Though vital to maintaining good indoor-air quality, outdoor air can be expensive to temper and, if not conditioned properly, cause humidity problems in a building. Increasingly, however, designers are finding dedicated outdoor-air systems (DOAS) to be an energy-efficient and easily verifiable way to comply with ANSI/ASHRAE Standard 62.1, Ventilation for Acceptable Indoor Air Quality.

This article will discuss DOAS, which supply cooled, dehumidified outside air to buildings such as schools, dormitories, hotels, and assisted-living facilities during summer and heated outside air during winter.

HOW IT WORKS

A dedicated outdoor-air unit is sized to deliver the amount of conditioned outdoor air required to handle the latent load of a space. This requires a supply-air dew-point temperature (DPT) lower than the room-air DPT (typically, 45°F to 52°F).¹ Space sensible load is decoupled from latent load, allowing precise humidity control, regardless of space thermal load. This minimizes the humidity-control problems often associated with part-load operating conditions. Local HVAC units (parallel variable-air-volume systems, water-source heat pumps, fan-coil units, air-handling units, induction units, etc.) are responsible only for the sensible heating or cooling needed for a space (Figure 1).

OPTIMIZING A DOAS SYSTEM

Maximizing savings from a DOAS requires evaluation of the use of energy recovery, supply-air temperature, supply-air-delivery location, and control strategies.

Energy recovery

Because DOAS are 100-percent-outdoor-air systems, energy recovery is required in most cases per ANSI/ASHRAE/IESNA Standard 90.1-2007, Energy Standard for Buildings Except Low-Rise Residential Buildings, which states: “Individual fan systems that have both a design supply-air capacity of 5,000 cfm or greater and have a minimum outside-air supply of 70 percent or greater of the design supply-air quantity shall have an energy-recovery system with at least 50-percent recovery effectiveness. Fifty-percent energy-recovery effectiveness shall mean a change in the enthalpy of the outdoor-air supply equal to 50 percent of the difference between the outdoor air and return air at design conditions.” Many municipalities are beginning to legislate Standard 90.1 language into their building codes.

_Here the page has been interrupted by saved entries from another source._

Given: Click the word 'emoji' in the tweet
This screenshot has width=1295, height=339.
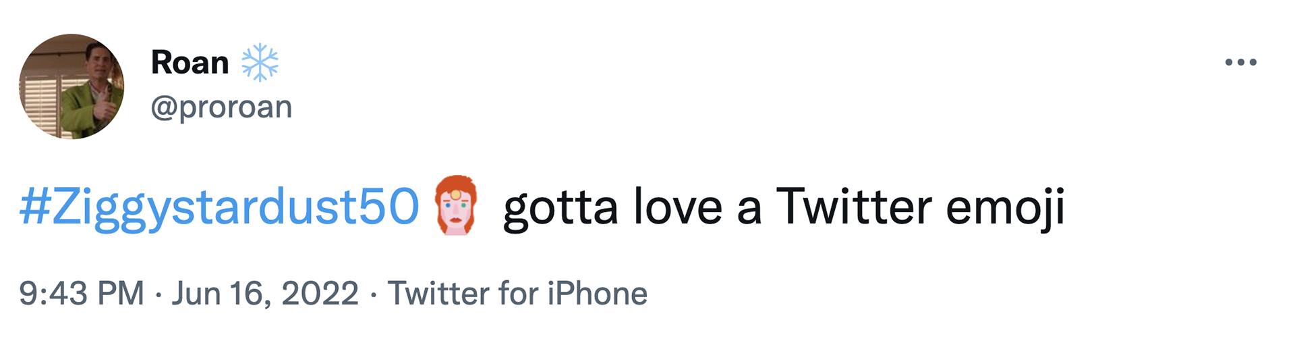Looking at the screenshot, I should pos(1004,208).
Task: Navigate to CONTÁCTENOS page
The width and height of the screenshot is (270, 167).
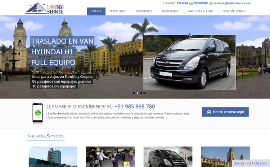Action: (234, 11)
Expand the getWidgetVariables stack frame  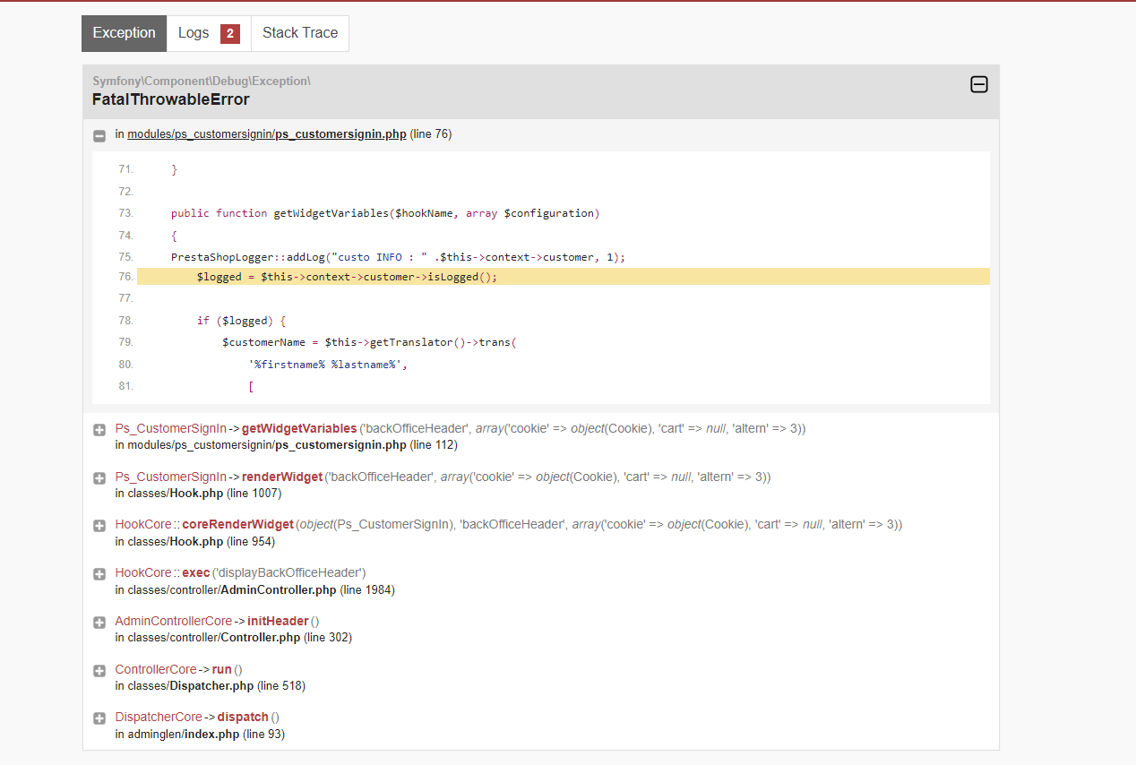(99, 430)
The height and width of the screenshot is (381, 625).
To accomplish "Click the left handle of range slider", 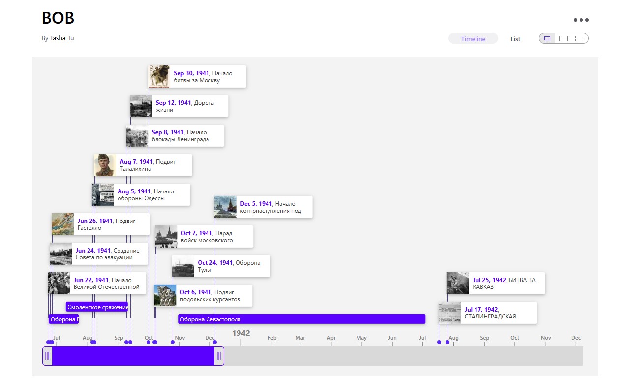I will (47, 356).
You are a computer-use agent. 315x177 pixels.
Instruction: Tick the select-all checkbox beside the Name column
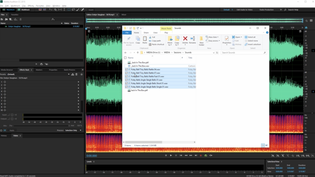pos(125,58)
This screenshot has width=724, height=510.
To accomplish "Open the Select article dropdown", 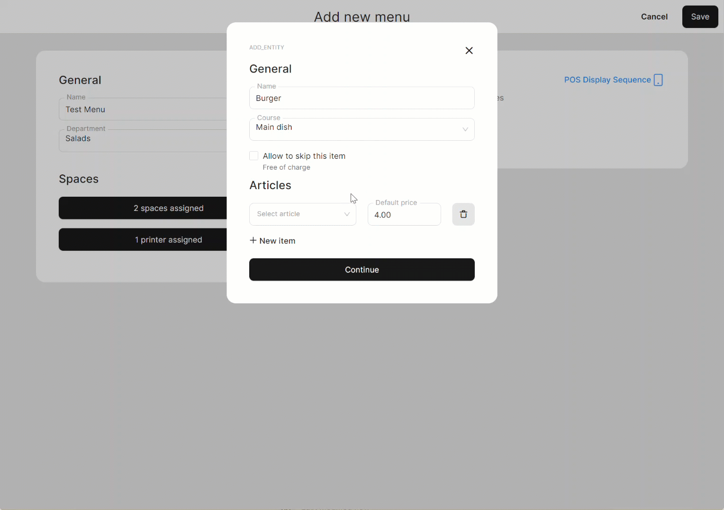I will coord(302,214).
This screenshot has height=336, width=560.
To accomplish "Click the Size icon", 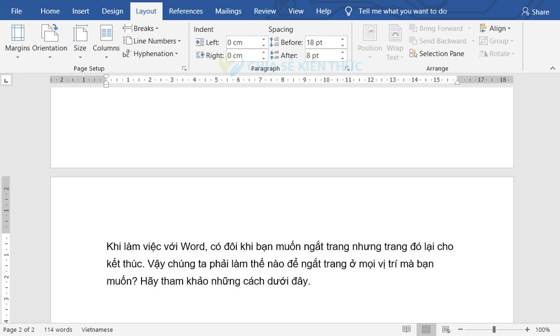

In non-arid climates, total-energy- (or enthalpy-) recovery wheels can help reduce the first cost of equipment by reducing the mechanical-cooling load of a DOAS by 3 to 4 tons per 1,000 cfm of outside air.² Additionally, energy wheels reduce outdoor-air heating and cooling loads, which leads to annual energy savings. Utilizing energy recovery also can eliminate the need for exhaust fans, which helps to justify the cost of routing building exhaust back to a dedicated outdoor-air unit.³

Total-energy wheels ease the burden of dealing with part-load conditions. Because a wheel transfers both sensible and latent energy, it “compresses” the ambient air entering a downstream cooling coil, restricting ambient-air conditions to a small radius around the room conditions (Figure 2). This is particularly important for direct-expansion equipment, in which excessive compressor cycling at low-load conditions leads to a loss of humidity control.

Depending on the climate and end-user preference, plate-type heat exchangers can be implemented with a DOAS. Plate exchangers typically provide energy recovery through sensible preconditioning of outdoor air. For relatively low-volume applications, total-energy-recovery plate exchangers are available.